(Dataset items)
* * * * *

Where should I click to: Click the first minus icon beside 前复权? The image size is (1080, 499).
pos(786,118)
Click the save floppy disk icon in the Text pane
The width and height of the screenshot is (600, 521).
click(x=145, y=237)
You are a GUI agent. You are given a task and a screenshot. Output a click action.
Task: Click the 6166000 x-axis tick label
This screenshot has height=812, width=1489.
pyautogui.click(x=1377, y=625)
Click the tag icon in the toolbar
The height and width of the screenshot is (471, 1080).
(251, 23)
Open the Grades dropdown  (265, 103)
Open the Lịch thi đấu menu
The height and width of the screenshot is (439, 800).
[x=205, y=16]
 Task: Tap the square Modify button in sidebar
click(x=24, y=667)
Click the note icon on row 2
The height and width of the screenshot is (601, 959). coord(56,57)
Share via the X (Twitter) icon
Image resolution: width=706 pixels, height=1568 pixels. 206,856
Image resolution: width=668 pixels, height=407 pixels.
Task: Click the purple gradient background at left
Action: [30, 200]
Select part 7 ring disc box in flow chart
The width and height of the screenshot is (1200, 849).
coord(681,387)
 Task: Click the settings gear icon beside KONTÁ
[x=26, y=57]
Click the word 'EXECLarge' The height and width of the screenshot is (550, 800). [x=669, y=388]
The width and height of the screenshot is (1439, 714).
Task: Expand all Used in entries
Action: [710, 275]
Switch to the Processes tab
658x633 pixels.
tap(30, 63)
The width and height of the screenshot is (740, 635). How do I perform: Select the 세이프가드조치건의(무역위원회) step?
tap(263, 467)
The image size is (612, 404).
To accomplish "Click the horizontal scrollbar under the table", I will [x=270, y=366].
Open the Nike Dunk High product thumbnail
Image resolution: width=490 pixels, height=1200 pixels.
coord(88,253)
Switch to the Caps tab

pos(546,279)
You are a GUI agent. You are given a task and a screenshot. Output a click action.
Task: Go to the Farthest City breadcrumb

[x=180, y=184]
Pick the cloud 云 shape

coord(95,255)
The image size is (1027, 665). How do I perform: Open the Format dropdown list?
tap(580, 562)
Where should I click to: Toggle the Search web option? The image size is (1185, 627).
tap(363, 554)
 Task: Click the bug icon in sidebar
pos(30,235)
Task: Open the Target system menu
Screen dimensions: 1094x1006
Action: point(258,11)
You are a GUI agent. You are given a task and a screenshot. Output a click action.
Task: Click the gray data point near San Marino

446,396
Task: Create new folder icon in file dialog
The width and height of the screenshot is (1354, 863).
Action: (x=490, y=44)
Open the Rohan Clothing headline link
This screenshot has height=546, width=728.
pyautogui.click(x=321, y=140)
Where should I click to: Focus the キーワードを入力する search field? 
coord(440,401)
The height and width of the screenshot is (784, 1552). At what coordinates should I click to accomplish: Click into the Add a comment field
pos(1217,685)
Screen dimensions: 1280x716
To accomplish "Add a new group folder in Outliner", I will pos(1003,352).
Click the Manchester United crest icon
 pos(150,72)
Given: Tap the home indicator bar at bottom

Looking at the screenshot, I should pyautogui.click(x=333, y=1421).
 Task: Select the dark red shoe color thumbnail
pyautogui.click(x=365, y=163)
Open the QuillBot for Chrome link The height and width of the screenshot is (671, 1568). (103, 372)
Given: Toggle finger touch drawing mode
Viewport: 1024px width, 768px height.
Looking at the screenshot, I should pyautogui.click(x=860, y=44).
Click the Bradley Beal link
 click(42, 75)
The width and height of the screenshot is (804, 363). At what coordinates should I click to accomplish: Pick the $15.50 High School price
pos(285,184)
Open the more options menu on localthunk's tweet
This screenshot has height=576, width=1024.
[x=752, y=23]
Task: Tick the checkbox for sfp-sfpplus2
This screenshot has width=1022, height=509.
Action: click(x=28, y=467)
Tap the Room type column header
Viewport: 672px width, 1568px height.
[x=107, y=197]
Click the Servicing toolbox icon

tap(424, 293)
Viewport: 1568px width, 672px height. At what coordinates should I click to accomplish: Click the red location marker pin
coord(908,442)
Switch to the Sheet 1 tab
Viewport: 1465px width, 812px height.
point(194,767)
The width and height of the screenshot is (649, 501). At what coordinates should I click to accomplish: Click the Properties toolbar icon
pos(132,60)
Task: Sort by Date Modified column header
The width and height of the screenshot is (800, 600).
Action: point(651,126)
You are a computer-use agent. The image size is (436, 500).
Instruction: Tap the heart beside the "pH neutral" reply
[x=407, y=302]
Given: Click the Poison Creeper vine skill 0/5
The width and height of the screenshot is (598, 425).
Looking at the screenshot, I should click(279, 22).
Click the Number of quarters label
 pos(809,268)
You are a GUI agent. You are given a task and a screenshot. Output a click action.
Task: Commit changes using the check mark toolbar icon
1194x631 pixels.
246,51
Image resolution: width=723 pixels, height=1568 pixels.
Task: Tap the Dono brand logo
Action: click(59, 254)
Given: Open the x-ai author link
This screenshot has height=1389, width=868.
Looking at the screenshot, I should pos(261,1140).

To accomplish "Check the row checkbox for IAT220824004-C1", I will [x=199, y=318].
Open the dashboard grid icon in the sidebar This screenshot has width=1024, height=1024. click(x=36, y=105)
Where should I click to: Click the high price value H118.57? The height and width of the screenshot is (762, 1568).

* * * * *

• Exercise objective:
Look through the entries above; copy every line holding the string "folder".

• Response to this task:
Task: Create new folder icon in file dialog
To accomplish "Add a new group folder in Outliner", I will pos(1003,352).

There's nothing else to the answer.